Elles vont désormais devoir se priver de ce qu’il restait de cette voile, et naviguer exclusivement propulsées par leur mât aile (30m2) et leurs voiles d’avant. C’est ainsi sous toilées qu’elles ont cette nuit enchainé de nouveaux empannages pour déborder ce matin l’île de Ponta Delgada et laisser les Açores dans leur sillage, pour prolonger leur route vers la péninsule ibérique. Les conditions sur zone, en bordure sud de la dépression, sont celles annoncées, plus de 35 noeuds de vent allant forcissant et une mer déjà bien formée avec ces vagues de plus de 6 mètres venues du nord ouest, qui ne vont cesser de se creuser ces prochaines 24 heures.

Une journée inamicale s’avance pour l’équipage entamée par 55 jours de mer, mais dont la volonté de rallier Ouessant et de boucler la boucle ne faiblit pas d’un iota. Au petit trot, propulsées par leur seul mât et voile d’avant, Alexia (Barrier), Dee (Caffari), Annemieke (Bes), Rebecca (Gmür Hornell), Deborah (Blair), Molly (LaPointe), Támara (Echegoyen) et Stacey (Jackson) le martèlent ; elles verront Ouessant et achèveront ce tour du monde, lundi soir prochain, voire mardi matin.

Alexia Barrier : 
« Le jour en train de se lever, on n’a pas encore vu la mer et je pense que c’est mieux comme ça pour démarrer. On n’a pas de voile et on avance à plus de 10 nœuds de moyenne avec la surface du mât qui fait 30 mètres carrés. On pense qu’on va pouvoir dérouler le J3 (trinquette) vers 11 heures une fois que le plus gros de la mer sera passé pour la zone qui nous concerne. L’objectif c’est d’être toujours au-dessus de 10 nœuds. Christian (Dumard) nous a fait un routage avec une polaire spéciale, sans grand voile.

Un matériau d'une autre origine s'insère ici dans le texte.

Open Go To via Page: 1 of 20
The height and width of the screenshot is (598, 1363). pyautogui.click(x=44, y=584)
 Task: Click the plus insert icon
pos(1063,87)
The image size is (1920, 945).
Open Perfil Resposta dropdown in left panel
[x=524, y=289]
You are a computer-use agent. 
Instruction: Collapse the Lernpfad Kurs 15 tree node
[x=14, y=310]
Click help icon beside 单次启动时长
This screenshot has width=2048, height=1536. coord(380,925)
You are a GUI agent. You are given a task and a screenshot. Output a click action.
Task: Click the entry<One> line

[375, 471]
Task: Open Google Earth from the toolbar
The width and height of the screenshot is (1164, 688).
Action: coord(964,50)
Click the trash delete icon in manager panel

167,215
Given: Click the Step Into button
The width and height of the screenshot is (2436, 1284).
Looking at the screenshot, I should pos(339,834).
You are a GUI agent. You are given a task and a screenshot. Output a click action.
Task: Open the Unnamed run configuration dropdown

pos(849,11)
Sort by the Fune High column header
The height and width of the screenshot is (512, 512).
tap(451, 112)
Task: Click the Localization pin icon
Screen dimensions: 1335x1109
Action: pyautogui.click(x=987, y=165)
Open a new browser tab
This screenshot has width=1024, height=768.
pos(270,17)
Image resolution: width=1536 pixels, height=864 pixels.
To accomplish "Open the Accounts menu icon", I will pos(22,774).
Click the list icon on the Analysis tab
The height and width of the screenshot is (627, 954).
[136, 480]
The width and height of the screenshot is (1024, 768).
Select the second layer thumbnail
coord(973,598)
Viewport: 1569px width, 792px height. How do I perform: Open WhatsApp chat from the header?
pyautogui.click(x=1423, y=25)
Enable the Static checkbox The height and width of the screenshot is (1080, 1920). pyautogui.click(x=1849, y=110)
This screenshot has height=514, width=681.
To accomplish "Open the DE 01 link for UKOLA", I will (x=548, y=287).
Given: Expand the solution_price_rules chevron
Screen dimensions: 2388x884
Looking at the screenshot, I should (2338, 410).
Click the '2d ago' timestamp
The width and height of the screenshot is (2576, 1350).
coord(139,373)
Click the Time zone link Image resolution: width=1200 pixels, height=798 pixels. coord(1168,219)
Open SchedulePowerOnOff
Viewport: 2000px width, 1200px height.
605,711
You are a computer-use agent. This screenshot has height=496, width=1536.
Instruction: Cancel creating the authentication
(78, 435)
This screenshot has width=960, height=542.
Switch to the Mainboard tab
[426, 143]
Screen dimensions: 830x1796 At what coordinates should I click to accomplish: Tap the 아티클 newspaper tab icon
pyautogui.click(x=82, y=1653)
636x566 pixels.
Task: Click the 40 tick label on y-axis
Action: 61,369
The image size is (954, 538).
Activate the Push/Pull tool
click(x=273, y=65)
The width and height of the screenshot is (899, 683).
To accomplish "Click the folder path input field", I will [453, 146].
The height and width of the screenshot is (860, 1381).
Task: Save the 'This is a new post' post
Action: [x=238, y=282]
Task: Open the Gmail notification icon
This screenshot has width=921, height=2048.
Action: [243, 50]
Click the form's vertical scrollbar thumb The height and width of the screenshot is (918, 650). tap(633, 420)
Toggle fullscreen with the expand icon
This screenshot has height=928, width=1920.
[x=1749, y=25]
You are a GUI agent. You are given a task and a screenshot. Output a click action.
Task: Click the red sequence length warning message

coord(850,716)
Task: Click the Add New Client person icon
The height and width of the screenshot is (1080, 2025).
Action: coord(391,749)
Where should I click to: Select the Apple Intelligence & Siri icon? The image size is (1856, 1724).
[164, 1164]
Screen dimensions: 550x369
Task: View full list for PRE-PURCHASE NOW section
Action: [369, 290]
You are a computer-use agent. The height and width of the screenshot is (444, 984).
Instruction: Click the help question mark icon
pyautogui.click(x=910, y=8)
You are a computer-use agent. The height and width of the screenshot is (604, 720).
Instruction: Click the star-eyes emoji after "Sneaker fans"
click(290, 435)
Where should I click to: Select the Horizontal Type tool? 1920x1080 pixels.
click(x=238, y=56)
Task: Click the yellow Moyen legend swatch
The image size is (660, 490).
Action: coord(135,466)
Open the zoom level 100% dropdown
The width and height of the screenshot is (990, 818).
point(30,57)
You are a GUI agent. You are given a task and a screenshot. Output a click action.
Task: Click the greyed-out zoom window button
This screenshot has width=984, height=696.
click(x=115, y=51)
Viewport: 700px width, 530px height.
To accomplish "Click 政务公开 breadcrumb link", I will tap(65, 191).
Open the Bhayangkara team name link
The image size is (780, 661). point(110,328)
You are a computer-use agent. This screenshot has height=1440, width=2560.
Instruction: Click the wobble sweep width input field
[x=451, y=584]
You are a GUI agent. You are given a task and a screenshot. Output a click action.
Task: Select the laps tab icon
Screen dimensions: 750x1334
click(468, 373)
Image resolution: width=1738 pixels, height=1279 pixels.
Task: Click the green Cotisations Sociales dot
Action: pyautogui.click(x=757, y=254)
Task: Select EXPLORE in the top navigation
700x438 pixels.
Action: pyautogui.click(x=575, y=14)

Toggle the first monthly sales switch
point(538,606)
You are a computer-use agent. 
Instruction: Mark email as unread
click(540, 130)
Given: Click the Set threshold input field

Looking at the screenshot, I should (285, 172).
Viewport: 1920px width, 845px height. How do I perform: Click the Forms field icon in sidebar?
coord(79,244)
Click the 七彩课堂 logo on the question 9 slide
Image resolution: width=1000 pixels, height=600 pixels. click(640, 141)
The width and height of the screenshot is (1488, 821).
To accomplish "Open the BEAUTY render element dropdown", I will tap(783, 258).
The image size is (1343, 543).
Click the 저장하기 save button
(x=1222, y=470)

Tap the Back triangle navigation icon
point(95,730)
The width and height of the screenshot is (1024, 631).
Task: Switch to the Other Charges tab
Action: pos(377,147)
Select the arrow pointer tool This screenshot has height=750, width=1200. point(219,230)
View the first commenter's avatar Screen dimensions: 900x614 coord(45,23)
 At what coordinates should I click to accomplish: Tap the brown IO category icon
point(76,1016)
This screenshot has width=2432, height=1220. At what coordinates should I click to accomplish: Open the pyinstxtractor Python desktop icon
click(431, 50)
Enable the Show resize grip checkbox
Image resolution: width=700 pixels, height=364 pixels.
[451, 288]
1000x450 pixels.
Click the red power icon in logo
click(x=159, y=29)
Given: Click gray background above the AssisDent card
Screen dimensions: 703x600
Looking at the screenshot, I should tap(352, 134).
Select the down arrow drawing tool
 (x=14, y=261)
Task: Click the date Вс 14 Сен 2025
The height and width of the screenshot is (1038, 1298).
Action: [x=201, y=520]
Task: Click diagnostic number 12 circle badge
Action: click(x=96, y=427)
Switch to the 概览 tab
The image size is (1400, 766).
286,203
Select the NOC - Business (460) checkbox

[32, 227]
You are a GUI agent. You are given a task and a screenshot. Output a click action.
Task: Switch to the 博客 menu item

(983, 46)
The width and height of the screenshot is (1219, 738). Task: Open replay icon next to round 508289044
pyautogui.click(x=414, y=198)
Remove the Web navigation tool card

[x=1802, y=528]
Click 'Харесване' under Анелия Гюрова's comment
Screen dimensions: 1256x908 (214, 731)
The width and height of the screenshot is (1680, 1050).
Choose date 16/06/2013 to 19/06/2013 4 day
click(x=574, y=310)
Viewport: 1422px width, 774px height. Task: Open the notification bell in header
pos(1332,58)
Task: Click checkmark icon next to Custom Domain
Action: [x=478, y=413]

On vous tient informés sur les différents timings. On reste prudentes évidemment… »

 

Sodebo Ultim 3 doit faire face à la tempête Ingrid avant de boucler la boucle…

Il reste près de 1 500 milles (2 778km) à parcourir jusqu’à la ligne d’arrivée du Trophée Jules Verne entre Ouessant et le cap Lizard. Pourtant, Thomas Coville, Benjamin Schwartz, Frédéric Denis, Pierre Leboucher, Léonard Legrand, Guillaume Pirouelle et Nicolas Troussel savent que ces dernières heures s’annoncent très délicates. Un défi de taille les attend : une forte dépression hivernale nommée Ingrid leur barre la route entre les Açores et le golfe de Gascogne. Face à ces conditions extrêmes que le bateau n’a jamais rencontrées mais pour lequel il a été normalement conçu, ils vont s’attacher à trouver le bon compromis pour continuer à progresser tout en restant en sécurité. Toujours en avance sur la trace d’IDEC Sport, l’équipage de Sodebo Ultim 3 est attendu sur la ligne d’arrivée entre samedi soir et dimanche matin. Pour faire tomber le record qui tient depuis 2017, ils doivent passer la ligne avant 20h31 dimanche soir… 

Dans les alizés qui permettent de poursuivre la remontée de l’Atlantique, l’équipage a bénéficié d’un peu de répit ces dernières heures. « Ça tapait un peu mais on a levé le pied, confie Benjamin Schwartz. On est surtout dans la gestion pour anticiper la suite ». Tous ont en effet les yeux rivés sur ce qui les attend à partir de demain, quand ils se rapprocheront des Açores. « Une très grosse dépression hivernale nous attend et nous accompagnera jusque dans le golfe de Gascogne », explique Thomas Coville. Des vents de plus de 40 nœuds, des rafales à 50 nœuds et une mer déchaînée sont attendus, avec « plus de 10 mètres de houle », précise-t-il.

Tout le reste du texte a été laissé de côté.